• **Task directions**
Once you reach the line containing "You are a computer-use agent." in the data below, restate each line word for word up to and including the one containing "Instruction: Click the".
BEGIN Supplied entries
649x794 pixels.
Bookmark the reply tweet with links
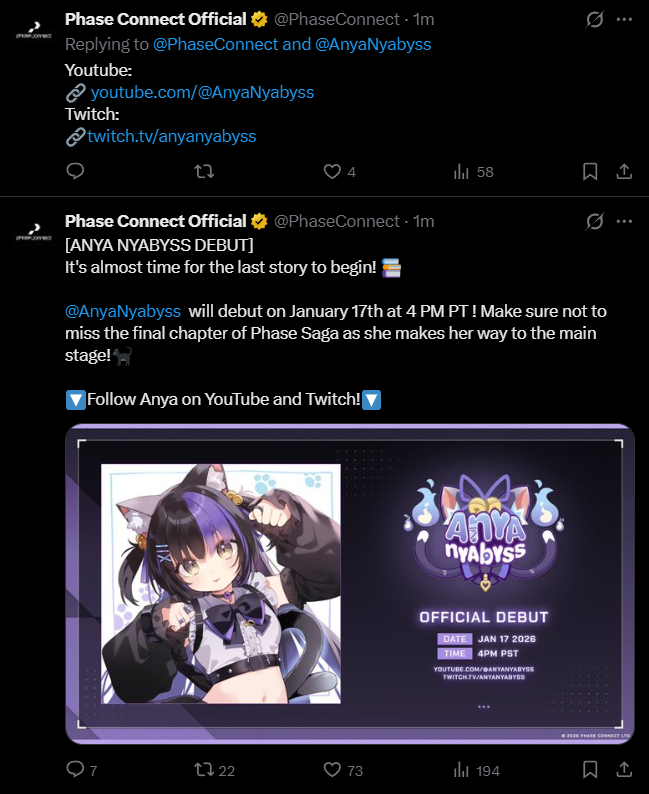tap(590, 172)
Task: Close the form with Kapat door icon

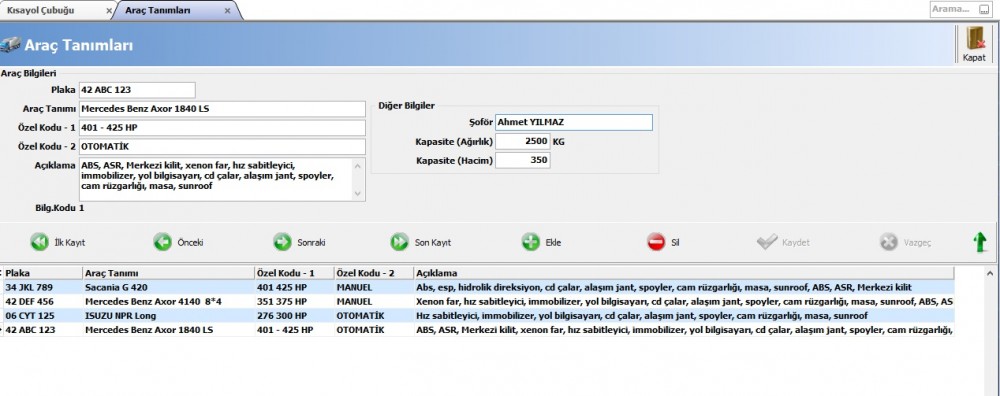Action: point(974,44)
END Supplied entries
BEGIN Supplied entries
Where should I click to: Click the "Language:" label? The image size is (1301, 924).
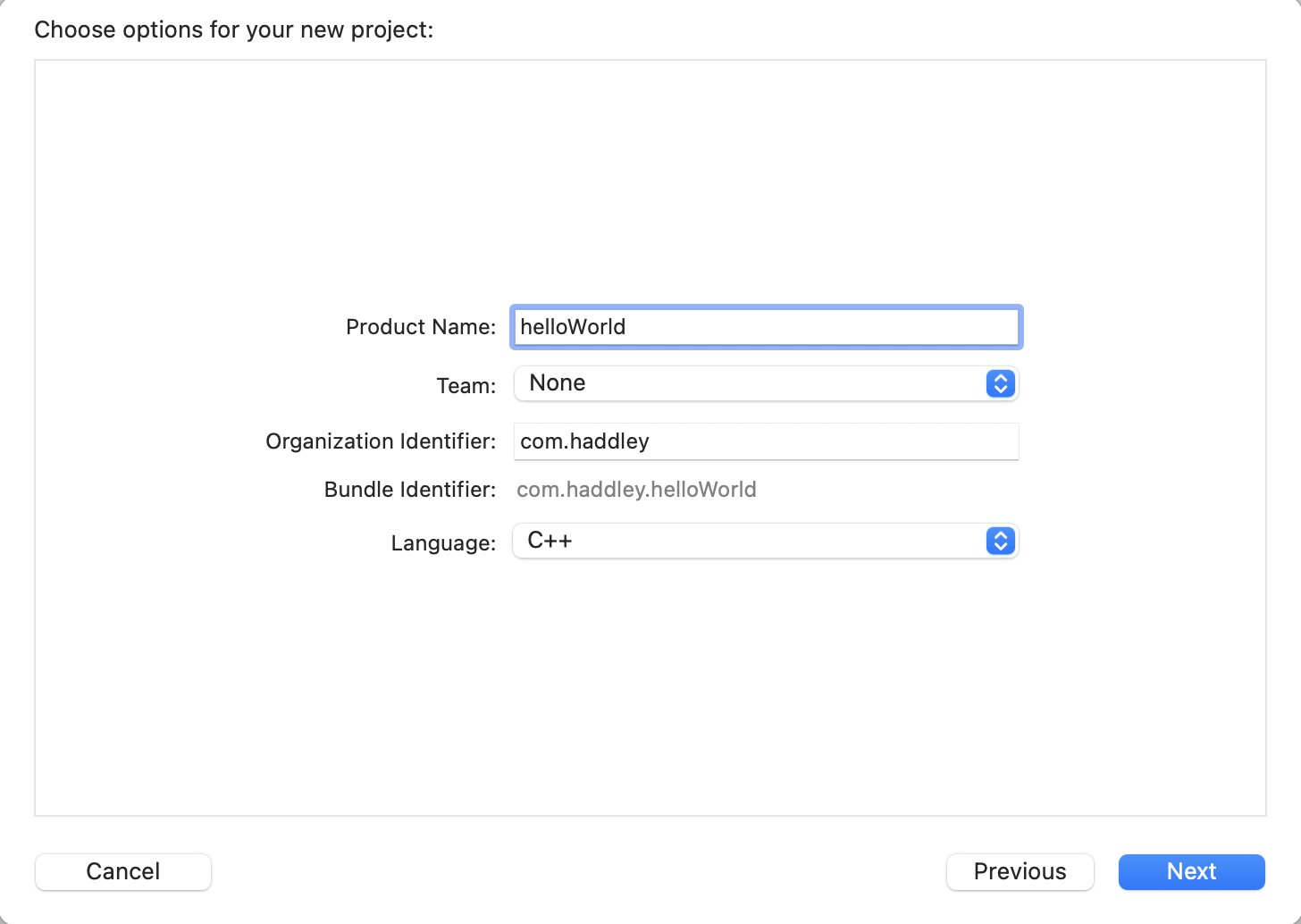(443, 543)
END Supplied entries
BEGIN Supplied entries
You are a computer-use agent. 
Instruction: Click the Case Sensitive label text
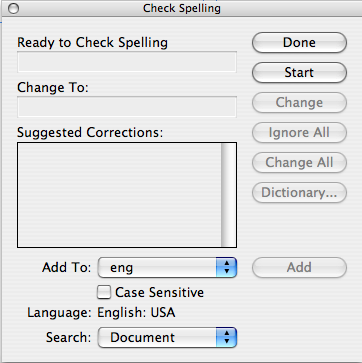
END Supplied entries
• **Task answer**
You are a computer-use agent. 
Instruction: Click the Case Sensitive label text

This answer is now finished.